Она постучала и вскоре дверь, покачнувшись, отворилась. Из тускло освещённого коридора смотрела женщина, долговязая и гибкая, напоминающая паука. Она предстала перед ними расслабленно прислонив бёдра и возложив вытянутую руку на дверь, постукивая тонким пальцем по дереву. Как будто ей принадлежал этот туман, и вся ночь и они сами в придачу. Трясучка придвинул фонарь самую малось ближе. Твёрдое, резкое лицо с ухмылкой бывалого человека усыпано веснушками, во все стороны торчали короткие рыжие волосы.
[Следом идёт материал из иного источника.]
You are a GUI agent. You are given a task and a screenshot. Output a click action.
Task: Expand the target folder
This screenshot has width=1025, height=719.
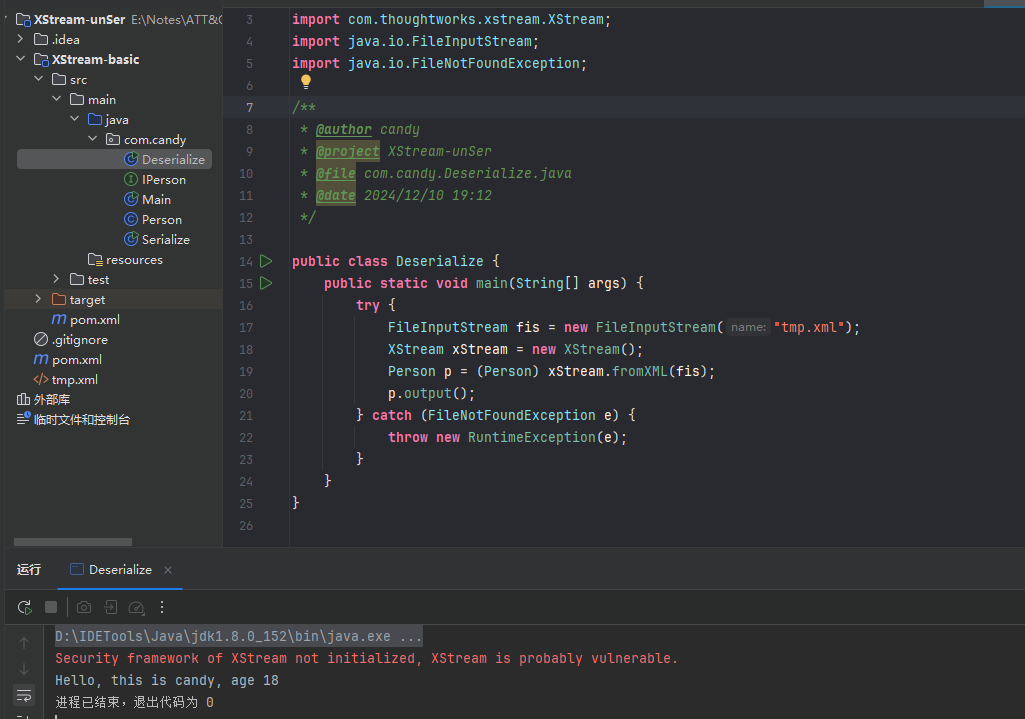coord(39,299)
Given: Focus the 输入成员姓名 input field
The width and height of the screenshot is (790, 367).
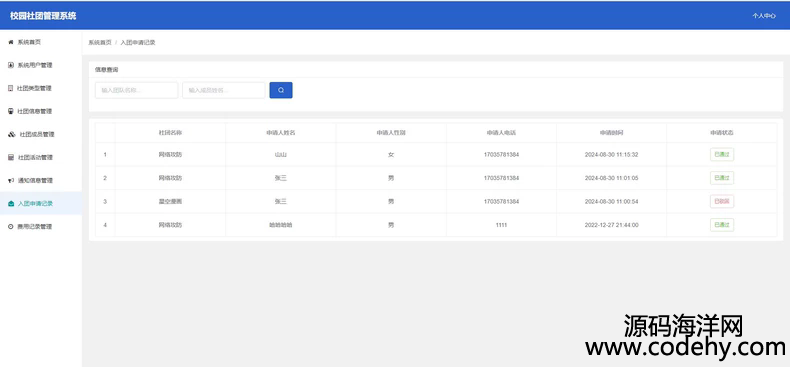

— Шайло Витари? — спросила Монза.
— А ты, стало быть, будешь Муркатто?
— Так и есть.
— Ты облачена в смерть. — Она сузила глаза на Трясучку. Холодные глаза, с намёком на жестокое подшучивание внутри. — Кто твой мужик?
Он ответил за себя. — Звать Коль Трясучка, и я не её.
— Нет? — Она усмехнулась Монзе. — Чей же он тогда?
— Свой собственный.
В ответ она засмеялась режущим смехом. Как будто всё в ней этому противилось.
— Это Сипани, приятель. Каждый кому-то принадлежит. Северянин, да?
— Это плохо?
— Как то раз один спустил меня с лестничного пролёта. С тех пор я с ними не очень. Почему Трясучка?
Она застала его этим врасплох. — Что?
— Наверху, на Севере, я слыхала, мужчина зарабатывает своё имя. Совершает великие подвиги и всё такое. Почему Трясучка?
— Ээ — Последнее, в чём он нуждался — предстать дураком в глазах Монзы. Он всё ещё надеялся при случае пролезть обратно в её постель. — Потому что мои враги трясутся от страха когда встречаются со мной лицом к лицу, — соврал он.
— Правда что ли? — Витари отступила от двери, одарив его издевательской улыбочкой, когда он пригибался под низкой притолокой. — Ну и трусливые же у тебя, нахрен, враги.
— Саджаам сказал, ты здесь кое-кого знаешь, — проговорила Монза, когда женщина провела их в узкую гостиную, скудно освещённую дымящимися угольками очага.
— Я всех знаю. — Она сняла с огня дышащий паром котелок. — Супа?
— Мне не надо, — сказал Трясучка, прислонившись к стене и сложив на груди руки. Он стал гораздо опасливее относиться к гостеприимству, с тех пор как познакомился с Морвеером.
— Мне тоже, — сказала Монза.
— Располагайтесь. — Витари налила себе какого-то напитка и села, закинув одну длинную ногу на другую. Носок её чёрного сапога покачивался вперёд-назад.
Монза заняла единственный оставшийся стул, слегка сморщившись, пока на него усаживалась.
— Саджаам сказал, ты решаешь вопросы.
— И что же вам двоим необходимо сделать?
Монза мельком глянула на Трясучку, и в ответ он пожал плечами. — Я слышала, что в Сипани едет король Союза.